**Exercise materials**:
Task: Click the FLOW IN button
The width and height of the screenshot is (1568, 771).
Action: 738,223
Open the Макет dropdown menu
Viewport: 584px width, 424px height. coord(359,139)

* * *

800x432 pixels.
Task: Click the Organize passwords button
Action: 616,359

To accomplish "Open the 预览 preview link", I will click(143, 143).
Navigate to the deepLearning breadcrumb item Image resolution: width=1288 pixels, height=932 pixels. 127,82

--

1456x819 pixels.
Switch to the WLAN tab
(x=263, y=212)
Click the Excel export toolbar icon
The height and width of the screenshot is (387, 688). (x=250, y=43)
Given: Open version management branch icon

**Problem to solve**: Nothing but the lines above from the one containing "1456x819 pixels." through the one containing "Given: Open version management branch icon" should appear in the answer, each repeated exactly.

**Exercise response**:
1456x819 pixels.
Switch to the WLAN tab
(x=263, y=212)
Click the Excel export toolbar icon
The height and width of the screenshot is (387, 688). (x=250, y=43)
Given: Open version management branch icon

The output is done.